# Supplied information
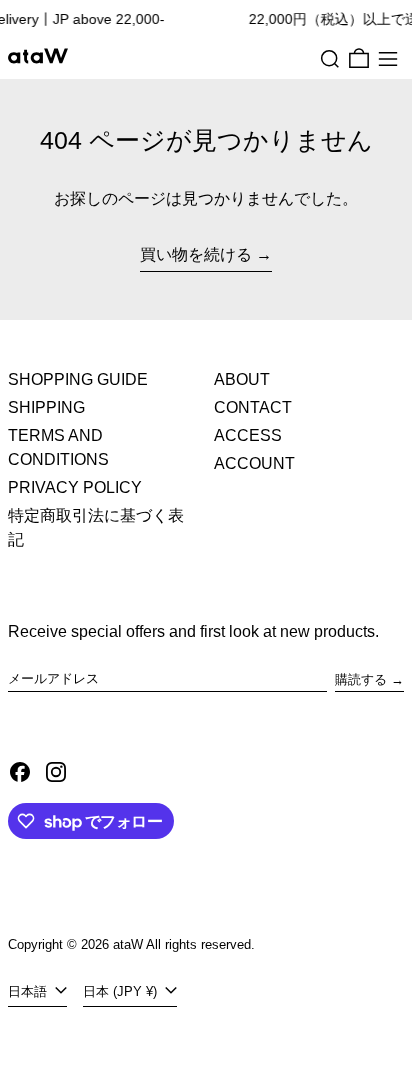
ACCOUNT (254, 463)
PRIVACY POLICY (75, 487)
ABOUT (242, 379)
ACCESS (248, 435)
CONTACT (253, 407)
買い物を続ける (196, 254)
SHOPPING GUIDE (78, 379)
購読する (361, 679)
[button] (330, 59)
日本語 (29, 991)
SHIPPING (46, 407)
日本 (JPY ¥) (122, 991)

# Work task
Starting with the line that contains "ABOUT (242, 379)", restate every line through the end of the records above, exactly and with no other lines.

# Answer section
ABOUT (242, 379)
ACCESS (248, 435)
CONTACT (253, 407)
買い物を続ける (196, 254)
SHOPPING GUIDE (78, 379)
購読する (361, 679)
[button] (330, 59)
日本語 (29, 991)
SHIPPING (46, 407)
日本 (JPY ¥) (122, 991)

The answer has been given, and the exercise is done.